Torniamo a Trevor Francis. L’ex di  Nottingham e Sampdoria, va fuori di testa letteralmente per l’errore di Jorginho. Lo ripete ossessivamente a ogni replay, lo sottolinea nell’intervallo, lo ricorda nel secondo tempo, lo commenta a fine partita. Perché? Perché è un “orribile retro passaggio” come dice lui stesso e perché non se lo aspetta da Jorginho e non ce lo aspettiamo nemmeno noi. E invece. Ma è tutta colpa di Jorginho? Forse no, anche se in quella specifica azione ha peccato di leggerezza, aveva almeno un’altra possibilità di scelta, se non due.

Prendiamo Mertens e teniamocelo stretto. Credo che abbia fatto una partita straordinaria. Falso nueve o meno. Tante occasioni, grinta, voglia, impegno, classe. Un gol, due rigori procurati, quel colpo di testa in tuffo che meritava maggior gloria. Il più napoletano di tutti, un belga. Un fortissimo belga. Prendiamo Callejon, se ci riusciamo. Prendiamo Maggio, non lasciamolo perdere ma non chiediamogli di più.
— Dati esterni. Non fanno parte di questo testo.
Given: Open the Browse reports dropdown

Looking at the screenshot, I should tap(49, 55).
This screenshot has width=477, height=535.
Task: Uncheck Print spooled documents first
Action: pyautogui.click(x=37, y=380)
Prendiamo me e casa mia. La partita è finita e io non ci credo che abbiamo perso, io non ci posso pensare. Mi domando ma chi sono questi? Come hanno potuto fare tre gol al San Paolo? Mi domando, mentre mi soffio il naso per la millesima volta, se davvero a 45 anni ci si possa incazzare ancora così per una partita. La risposta è sì. Allora penso che scriverò un pezzo domattina, che poi è stamattina, che è il mio modo di farmela passare.